Thank you to those who came to the first-of-the-year January 8th Death Café – Hillsborough (DC-H) which included ELEVEN NEW people adding to our Death Café’s conversations! Due to there no longer being a Hillsborough restaurant with the space to accommodate our group, this Death Café morphed into a community potluck that meets at a small house in a neighborhood. Thank you for the fantastic food this time too, folks! One of the feedback/evaluation forms received (thank you to those who filled one in!) suggested coordinating what food is brought. I do not have the additional time to do that, plus our food is typically a good variety … so here’s my suggestion: please consider labeling your food dish as to whether it may have meat (and which meat: beef, pork, chicken, fish, shellfish, etc), or be vegetarian, vegan, and/or gluten-free. Thanks for this consideration.

Information about the next DC-H, plus others in our area, follows a key-points summary of our 1/8 meeting.

  • The definition of a home funeral guide was requested so Sara, who is one, elaborated. The basic definition is: a home funeral guide is a trained individual who educates and empowers families to exercise the innate right of caring for their own dead.
  • She also mentioned “The Funeral Rule” of 1984: “The Funeral Rule, enacted by the Federal Trade Commission on April 30, 1984 and amended it effective 1994, was designed to protect consumers by requiring that they receive adequate information concerning the goods and services they may purchase from a funeral provider.”
  • This led Grace to ask for more information about the FCA: check out our local Piedmont chapter of the Funeral Consumers Alliance (FCA-P, which will soon join other NC chapters and become FCA-NC) for more information, FAQs, and the free 2019 funeral price list they compiled. You can become a member if you’d like!

·       Faye mentioned two books: Final Rights: Reclaiming the American Way of Death, by Joshua Slocum and Lisa Carlson. The other book she spoke of, per my notes, included the words “notes from the crematory” and what I found online was the quite popular Caitlin Doughty book, Smoke Gets in Your Eyes and Other Lessons From the Crematory. Please let me know if you had a different book in mind, Faye; thanks!

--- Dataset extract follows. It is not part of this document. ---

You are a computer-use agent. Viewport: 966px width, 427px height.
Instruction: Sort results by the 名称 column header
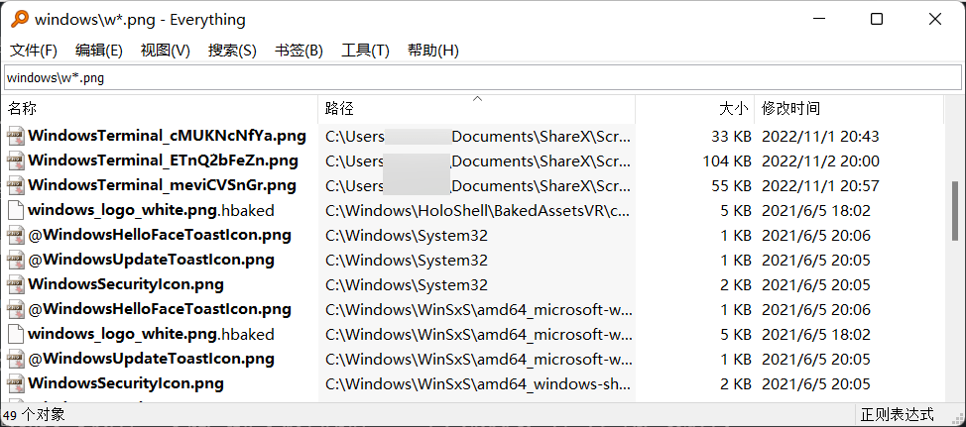(161, 109)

  • Jessica told us about a podcast called “Imagined Life.” If you had one title in particular to share, Jessica, please let me know and I’ll include it in the “reminder” email before our next DC-H. Thanks!
  • Neidra intended to share this during our DC-H so will here instead: “Death Land” is a recently published 10-video series on YouTube (they are short, 6 - 15 minutes each). After someone mentioned it to me via the DC-H Facebook page, I watched the one specifically recommended (and plan on watching the others) because it is about a Death Doula (such as I am, and others are on this e-list) and a Death Café!
  • Please refer to the attached flowchart that addresses who to call, and who “pronounces,” when someone has died. Thank you to Sara for providing this! For the specific section listing a Guilford County address on this particular guideline, make note to notify the county’s (where the person died) Public Health Department Vital Records office. We talked about this topic during our discussions last Wednesday.
  • We divided into 3 groups of 5 or 6 people, and discussed our answers to two cards (different per group) from Mortalls “The Death Positive Conversation Game A few of the cards’ queries included, “Is death a friend, an enemy, or both?” “What is the best way you can think of to die?” “Which celebrity death affected you most? Why?” This is one means I intend to keep DC-H talking about a greater variety of death related topics.
  • Quotes read during this DC-H: “Your legacy is every life you touch.” (Maya Angelou)  “There is a tombstone in Ashby, Massachusetts, that reads, ‘Remember friend, as you pass by, as you are now, so once was I. As I am now, so you must be. Prepare yourself to follow me.’” (from Ram Dass’ website, who died recently)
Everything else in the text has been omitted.